SELECTED PASSAGE
What is the meniscus?
The meniscus is a gasket-like structure in the knee that helps cushion and spread out the contact pressures during weight bearing. Each knee has both a medial (inside) and lateral (outside) meniscus that sit between the thigh bone (femur) and shin bone (tibia).
How is the meniscus injured?
Meniscal injury can be broken into two general categories: acute and degenerative. Acute meniscus tears most often occur after a noticeable and definite traumatic injury to the knee. This usually involves some sort of twisting/pivoting movement or buckling of the knee. There are various tear patterns that are seen which can dictate the treatment and long-term durability of the knee. Acute tears can be isolated or associated with other injuries to the knee such as an ACL tear or cartilage injury. In contrast to acute tears, degenerative meniscal tears are usually associated with arthritis of the knee. The worn cartilage surfaces of the arthritic knee cause tearing and fraying of the meniscus, creating complex tear patterns.
What are the symptoms of a meniscal tear?
Symptoms can range from occasional clicking or catching of the knee, occasional or constant pain with weight bearing, to a “locked” knee that won’t flex or extend.
How are meniscal tears treated?
Most meniscal tears will not heal on their own. This is due to a poor blood supply to the meniscus, as well as mechanical forces that can displace the tear. Symptomatic meniscal tears are treated with repair or debridement (trimming of the torn areas). Only a small percentage of meniscal tears can be repaired, and this depends on the tear type/pattern, the location of the tear, as well as associated injuries in the knee. The majority of meniscal tears are treated with debridement, also known as a partial meniscectomy, where the displaced, torn portion is trimmed back to a stable rim.

DATA FOR ANALYSIS
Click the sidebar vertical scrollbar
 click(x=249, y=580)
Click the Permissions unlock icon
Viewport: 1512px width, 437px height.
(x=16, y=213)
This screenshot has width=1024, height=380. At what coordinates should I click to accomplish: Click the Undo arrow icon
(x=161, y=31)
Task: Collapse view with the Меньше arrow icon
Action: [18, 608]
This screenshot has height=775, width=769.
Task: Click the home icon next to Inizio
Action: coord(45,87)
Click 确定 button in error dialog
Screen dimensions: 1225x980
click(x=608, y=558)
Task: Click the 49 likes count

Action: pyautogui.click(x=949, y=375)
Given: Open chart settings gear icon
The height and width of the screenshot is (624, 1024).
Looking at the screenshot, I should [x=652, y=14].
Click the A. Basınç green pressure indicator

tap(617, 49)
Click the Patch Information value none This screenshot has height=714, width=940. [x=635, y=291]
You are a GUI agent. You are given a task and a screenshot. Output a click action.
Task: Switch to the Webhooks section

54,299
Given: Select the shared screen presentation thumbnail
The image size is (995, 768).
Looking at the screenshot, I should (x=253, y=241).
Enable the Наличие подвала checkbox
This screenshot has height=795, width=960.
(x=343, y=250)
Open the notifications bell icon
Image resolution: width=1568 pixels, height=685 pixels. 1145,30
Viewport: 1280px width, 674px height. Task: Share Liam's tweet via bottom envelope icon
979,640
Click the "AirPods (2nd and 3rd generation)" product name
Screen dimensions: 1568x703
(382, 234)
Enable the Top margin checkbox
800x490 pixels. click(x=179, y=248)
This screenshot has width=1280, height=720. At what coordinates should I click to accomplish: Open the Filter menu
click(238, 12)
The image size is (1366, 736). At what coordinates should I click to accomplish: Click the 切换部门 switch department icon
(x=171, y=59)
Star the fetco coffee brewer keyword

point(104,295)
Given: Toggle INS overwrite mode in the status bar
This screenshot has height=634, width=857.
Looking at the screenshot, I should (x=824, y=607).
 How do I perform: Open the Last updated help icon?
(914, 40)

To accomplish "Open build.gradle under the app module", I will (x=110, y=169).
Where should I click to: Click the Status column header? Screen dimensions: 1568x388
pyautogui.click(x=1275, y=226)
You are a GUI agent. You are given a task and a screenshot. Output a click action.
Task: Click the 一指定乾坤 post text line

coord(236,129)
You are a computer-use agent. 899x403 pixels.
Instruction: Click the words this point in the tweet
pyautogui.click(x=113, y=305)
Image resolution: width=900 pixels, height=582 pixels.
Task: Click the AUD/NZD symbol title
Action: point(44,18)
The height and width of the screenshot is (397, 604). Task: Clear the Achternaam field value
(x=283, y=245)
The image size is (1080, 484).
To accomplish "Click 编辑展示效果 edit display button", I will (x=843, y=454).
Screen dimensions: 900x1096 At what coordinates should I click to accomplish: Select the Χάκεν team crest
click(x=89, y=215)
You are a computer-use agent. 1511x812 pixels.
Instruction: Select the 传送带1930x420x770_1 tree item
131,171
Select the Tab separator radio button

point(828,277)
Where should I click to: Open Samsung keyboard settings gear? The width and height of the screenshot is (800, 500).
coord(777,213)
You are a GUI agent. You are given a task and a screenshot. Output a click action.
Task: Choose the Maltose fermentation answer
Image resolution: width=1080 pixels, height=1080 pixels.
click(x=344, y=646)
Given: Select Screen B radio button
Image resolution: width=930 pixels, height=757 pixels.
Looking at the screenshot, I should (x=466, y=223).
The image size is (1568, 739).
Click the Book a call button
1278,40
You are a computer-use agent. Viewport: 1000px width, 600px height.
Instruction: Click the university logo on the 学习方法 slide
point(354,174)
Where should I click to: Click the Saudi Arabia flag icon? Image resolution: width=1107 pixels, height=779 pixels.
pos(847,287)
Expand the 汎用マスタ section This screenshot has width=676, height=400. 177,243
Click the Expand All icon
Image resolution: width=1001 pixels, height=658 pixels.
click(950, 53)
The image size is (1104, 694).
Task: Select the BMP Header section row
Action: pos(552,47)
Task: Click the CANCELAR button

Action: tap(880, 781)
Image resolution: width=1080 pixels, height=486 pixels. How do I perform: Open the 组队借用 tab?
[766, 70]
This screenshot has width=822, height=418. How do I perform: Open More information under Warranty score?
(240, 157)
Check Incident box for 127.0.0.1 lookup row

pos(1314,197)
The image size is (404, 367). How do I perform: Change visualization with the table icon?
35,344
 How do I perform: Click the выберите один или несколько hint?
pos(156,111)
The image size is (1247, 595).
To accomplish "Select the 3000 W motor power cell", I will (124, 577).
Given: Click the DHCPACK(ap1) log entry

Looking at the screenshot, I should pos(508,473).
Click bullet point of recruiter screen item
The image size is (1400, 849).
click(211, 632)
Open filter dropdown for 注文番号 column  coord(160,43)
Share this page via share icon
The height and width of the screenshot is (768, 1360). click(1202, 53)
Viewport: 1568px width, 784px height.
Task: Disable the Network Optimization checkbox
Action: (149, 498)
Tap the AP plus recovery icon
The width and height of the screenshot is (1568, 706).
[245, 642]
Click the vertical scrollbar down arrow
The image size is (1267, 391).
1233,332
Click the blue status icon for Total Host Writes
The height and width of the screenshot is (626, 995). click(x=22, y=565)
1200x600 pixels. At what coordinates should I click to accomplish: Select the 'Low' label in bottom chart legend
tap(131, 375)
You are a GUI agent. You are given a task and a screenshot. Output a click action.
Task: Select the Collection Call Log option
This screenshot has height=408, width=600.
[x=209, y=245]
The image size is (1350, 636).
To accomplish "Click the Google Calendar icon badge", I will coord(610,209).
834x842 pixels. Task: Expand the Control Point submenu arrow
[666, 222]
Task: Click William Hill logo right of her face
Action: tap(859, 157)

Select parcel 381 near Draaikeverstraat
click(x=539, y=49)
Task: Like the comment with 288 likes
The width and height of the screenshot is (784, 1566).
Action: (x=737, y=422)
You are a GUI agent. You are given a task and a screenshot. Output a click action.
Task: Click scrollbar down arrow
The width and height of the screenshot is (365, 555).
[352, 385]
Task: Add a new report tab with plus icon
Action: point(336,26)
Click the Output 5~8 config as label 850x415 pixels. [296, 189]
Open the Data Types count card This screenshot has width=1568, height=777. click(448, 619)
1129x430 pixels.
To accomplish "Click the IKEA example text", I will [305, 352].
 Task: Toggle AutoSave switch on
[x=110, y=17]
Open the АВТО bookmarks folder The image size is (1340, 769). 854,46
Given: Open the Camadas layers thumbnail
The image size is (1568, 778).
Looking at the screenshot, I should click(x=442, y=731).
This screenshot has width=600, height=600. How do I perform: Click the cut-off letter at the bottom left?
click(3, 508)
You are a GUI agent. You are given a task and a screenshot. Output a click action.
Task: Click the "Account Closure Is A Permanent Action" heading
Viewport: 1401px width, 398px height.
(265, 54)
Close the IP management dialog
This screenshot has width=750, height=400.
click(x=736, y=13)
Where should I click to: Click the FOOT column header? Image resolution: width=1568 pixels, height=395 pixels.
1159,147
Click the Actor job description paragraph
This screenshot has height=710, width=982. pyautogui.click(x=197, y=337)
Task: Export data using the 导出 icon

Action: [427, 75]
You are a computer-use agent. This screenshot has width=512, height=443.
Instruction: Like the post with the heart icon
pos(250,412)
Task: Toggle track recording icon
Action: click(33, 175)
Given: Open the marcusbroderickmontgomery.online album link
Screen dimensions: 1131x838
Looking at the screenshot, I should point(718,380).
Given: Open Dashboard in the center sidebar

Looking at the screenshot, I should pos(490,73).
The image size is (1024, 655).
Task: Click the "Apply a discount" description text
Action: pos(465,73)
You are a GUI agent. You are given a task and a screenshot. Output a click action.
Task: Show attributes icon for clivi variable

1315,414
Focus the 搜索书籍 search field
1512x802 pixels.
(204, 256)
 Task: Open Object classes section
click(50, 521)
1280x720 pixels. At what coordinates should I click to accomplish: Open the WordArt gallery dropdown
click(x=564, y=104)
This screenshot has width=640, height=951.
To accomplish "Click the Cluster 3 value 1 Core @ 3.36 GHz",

WHAT TO WORK ON
Resume the text about meniscal tears after its last sentence. The material has no connection to the text about the meniscus.

TASK RESPONSE
What is recovery like after meniscal surgery?
Recovery after a meniscal debridement is usually quick. Most patients can return to work (aside from high physical demand jobs) in 3-5 days, and can return to athletic activity and exercise by 4 weeks. In contrast, meniscal repair requires a much longer period of recovery, with restrictions on activity, weight bearing, and brace use for up to 6 weeks. Most patients are not allowed to begin sports-related rehabilitation for at least 3 months, with full recovery expected by 5-6 months.
How do I know if I need meniscal surgery?
If you have been diagnosed with a meniscus tear on MRI, you should have a discussion with your orthopedic surgeon regarding the optimal treatment. Plain, weight-bearing x-rays of both knees will also be required. Similar to most orthopedic injuries, if the symptoms thought to be caused by the meniscal tear are interfering with your ability to remain active and healthy, we usually recommend surgical intervention. However, in the presence of moderate and severe arthritis of the knee, the approach differs due to the fact that some or all of the symptoms may be due to arthritis and not only the meniscus injury.